-- THE INPUT follows --

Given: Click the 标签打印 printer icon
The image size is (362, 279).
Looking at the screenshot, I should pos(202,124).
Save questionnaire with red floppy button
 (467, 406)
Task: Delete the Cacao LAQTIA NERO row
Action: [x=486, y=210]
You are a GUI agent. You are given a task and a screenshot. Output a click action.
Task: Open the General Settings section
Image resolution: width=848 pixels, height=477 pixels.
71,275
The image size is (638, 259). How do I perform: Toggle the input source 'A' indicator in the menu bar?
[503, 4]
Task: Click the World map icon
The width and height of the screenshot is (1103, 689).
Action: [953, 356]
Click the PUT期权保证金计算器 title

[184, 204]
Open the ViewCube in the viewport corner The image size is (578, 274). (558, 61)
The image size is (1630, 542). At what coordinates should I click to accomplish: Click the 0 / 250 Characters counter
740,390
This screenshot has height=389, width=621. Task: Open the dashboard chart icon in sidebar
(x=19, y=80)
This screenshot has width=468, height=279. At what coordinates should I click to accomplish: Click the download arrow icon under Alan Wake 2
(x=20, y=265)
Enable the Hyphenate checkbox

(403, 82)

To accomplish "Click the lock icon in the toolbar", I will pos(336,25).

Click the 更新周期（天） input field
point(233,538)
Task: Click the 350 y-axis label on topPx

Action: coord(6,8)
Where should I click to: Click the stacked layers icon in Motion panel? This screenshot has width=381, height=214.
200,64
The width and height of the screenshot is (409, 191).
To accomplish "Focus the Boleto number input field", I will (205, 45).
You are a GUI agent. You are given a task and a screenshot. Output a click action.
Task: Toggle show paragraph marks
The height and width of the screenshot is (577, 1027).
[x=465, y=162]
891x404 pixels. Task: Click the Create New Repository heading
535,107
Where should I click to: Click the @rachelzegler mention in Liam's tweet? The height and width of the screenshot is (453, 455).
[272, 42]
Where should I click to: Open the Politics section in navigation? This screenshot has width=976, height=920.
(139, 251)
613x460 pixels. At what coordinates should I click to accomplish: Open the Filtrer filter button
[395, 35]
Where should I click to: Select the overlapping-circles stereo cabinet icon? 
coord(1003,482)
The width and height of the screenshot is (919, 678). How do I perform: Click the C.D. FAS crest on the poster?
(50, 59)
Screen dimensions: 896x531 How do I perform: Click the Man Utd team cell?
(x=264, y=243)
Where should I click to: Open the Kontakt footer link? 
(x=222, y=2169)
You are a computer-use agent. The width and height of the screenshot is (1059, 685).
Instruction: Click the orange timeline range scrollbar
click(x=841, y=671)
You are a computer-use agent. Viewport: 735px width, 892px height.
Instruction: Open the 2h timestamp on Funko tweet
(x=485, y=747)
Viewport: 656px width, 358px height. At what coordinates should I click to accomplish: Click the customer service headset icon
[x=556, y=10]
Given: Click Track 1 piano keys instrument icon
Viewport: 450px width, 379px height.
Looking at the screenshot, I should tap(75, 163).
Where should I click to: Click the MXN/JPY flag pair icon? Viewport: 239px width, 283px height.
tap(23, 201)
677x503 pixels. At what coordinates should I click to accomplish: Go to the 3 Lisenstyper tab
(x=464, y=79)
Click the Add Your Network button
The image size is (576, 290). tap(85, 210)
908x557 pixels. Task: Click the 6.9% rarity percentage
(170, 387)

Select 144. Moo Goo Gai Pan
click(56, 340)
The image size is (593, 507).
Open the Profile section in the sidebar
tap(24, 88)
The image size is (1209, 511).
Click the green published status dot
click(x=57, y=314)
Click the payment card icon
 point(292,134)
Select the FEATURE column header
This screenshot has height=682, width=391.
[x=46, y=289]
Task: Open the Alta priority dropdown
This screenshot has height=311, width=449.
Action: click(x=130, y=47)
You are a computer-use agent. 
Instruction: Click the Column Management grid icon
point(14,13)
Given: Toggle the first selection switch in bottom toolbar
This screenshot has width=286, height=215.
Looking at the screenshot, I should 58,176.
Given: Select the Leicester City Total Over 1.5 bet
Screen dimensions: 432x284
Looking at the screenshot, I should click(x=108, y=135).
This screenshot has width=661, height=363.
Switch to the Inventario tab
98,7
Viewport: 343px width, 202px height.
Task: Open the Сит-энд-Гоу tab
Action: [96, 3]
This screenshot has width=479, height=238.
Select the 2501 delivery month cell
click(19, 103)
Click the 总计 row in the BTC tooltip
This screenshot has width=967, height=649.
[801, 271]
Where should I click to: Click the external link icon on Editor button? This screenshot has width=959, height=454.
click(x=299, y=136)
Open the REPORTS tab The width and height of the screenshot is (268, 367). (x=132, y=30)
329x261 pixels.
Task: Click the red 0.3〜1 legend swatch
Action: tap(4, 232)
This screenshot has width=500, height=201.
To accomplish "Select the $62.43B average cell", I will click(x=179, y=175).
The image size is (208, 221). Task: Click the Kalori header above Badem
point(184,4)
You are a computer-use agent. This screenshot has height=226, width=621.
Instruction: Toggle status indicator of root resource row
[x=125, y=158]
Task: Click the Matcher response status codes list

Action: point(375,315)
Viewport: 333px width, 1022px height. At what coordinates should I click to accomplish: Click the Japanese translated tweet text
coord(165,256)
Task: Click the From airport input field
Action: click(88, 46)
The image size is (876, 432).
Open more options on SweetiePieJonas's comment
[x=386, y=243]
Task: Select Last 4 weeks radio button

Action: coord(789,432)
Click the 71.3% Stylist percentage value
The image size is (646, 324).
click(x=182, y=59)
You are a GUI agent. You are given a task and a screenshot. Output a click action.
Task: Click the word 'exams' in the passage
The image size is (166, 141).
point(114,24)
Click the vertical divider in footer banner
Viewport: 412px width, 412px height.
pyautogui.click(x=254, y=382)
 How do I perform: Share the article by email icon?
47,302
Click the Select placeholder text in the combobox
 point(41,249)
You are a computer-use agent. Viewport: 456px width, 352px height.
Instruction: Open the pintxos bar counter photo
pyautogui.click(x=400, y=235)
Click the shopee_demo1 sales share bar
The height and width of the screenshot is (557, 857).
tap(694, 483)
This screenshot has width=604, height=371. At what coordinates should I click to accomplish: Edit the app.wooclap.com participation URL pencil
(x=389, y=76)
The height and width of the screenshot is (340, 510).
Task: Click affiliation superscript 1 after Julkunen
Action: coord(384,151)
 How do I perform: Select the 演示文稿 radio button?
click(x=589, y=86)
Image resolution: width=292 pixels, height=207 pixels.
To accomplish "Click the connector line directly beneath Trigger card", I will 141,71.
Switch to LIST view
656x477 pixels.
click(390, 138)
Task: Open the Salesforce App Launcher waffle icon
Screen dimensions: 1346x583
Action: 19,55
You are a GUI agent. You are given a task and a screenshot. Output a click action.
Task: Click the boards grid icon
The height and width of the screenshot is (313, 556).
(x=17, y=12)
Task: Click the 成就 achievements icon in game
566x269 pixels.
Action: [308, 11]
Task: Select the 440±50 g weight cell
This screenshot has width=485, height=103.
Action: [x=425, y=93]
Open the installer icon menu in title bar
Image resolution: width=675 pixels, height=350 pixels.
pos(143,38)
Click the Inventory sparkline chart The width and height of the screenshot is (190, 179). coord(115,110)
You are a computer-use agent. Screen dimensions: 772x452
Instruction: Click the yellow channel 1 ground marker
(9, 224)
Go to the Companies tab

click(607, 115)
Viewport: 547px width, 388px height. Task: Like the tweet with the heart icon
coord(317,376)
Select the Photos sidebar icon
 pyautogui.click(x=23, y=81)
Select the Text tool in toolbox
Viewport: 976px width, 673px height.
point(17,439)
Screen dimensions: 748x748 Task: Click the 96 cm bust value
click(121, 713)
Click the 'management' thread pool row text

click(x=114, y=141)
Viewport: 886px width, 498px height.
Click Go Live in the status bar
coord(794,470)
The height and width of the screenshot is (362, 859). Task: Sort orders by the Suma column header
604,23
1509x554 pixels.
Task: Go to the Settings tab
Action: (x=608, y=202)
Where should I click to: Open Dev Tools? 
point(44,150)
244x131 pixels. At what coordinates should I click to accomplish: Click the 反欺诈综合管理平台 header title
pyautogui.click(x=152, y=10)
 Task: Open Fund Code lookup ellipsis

-- THE INPUT concluded --

» **WHAT THIS TASK INVOLVES**
Every line from the one that has "How do I perform: Select" down to the last line above must be written out exactly, with both ends included and nothing else.

» **OUTPUT OF THE EXERCISE**
 How do I perform: Select the 演示文稿 radio button?
click(x=589, y=86)
Image resolution: width=292 pixels, height=207 pixels.
To accomplish "Click the connector line directly beneath Trigger card", I will 141,71.
Switch to LIST view
656x477 pixels.
click(390, 138)
Task: Open the Salesforce App Launcher waffle icon
Screen dimensions: 1346x583
Action: 19,55
You are a GUI agent. You are given a task and a screenshot. Output a click action.
Task: Click the boards grid icon
The height and width of the screenshot is (313, 556).
(x=17, y=12)
Task: Click the 成就 achievements icon in game
566x269 pixels.
Action: [308, 11]
Task: Select the 440±50 g weight cell
This screenshot has width=485, height=103.
Action: [x=425, y=93]
Open the installer icon menu in title bar
Image resolution: width=675 pixels, height=350 pixels.
pos(143,38)
Click the Inventory sparkline chart The width and height of the screenshot is (190, 179). coord(115,110)
You are a computer-use agent. Screen dimensions: 772x452
Instruction: Click the yellow channel 1 ground marker
(9, 224)
Go to the Companies tab

click(607, 115)
Viewport: 547px width, 388px height. Task: Like the tweet with the heart icon
coord(317,376)
Select the Photos sidebar icon
 pyautogui.click(x=23, y=81)
Select the Text tool in toolbox
Viewport: 976px width, 673px height.
point(17,439)
Screen dimensions: 748x748 Task: Click the 96 cm bust value
click(121, 713)
Click the 'management' thread pool row text

click(x=114, y=141)
Viewport: 886px width, 498px height.
Click Go Live in the status bar
coord(794,470)
The height and width of the screenshot is (362, 859). Task: Sort orders by the Suma column header
604,23
1509x554 pixels.
Task: Go to the Settings tab
Action: (x=608, y=202)
Where should I click to: Open Dev Tools? 
point(44,150)
244x131 pixels. At what coordinates should I click to accomplish: Click the 反欺诈综合管理平台 header title
pyautogui.click(x=152, y=10)
 Task: Open Fund Code lookup ellipsis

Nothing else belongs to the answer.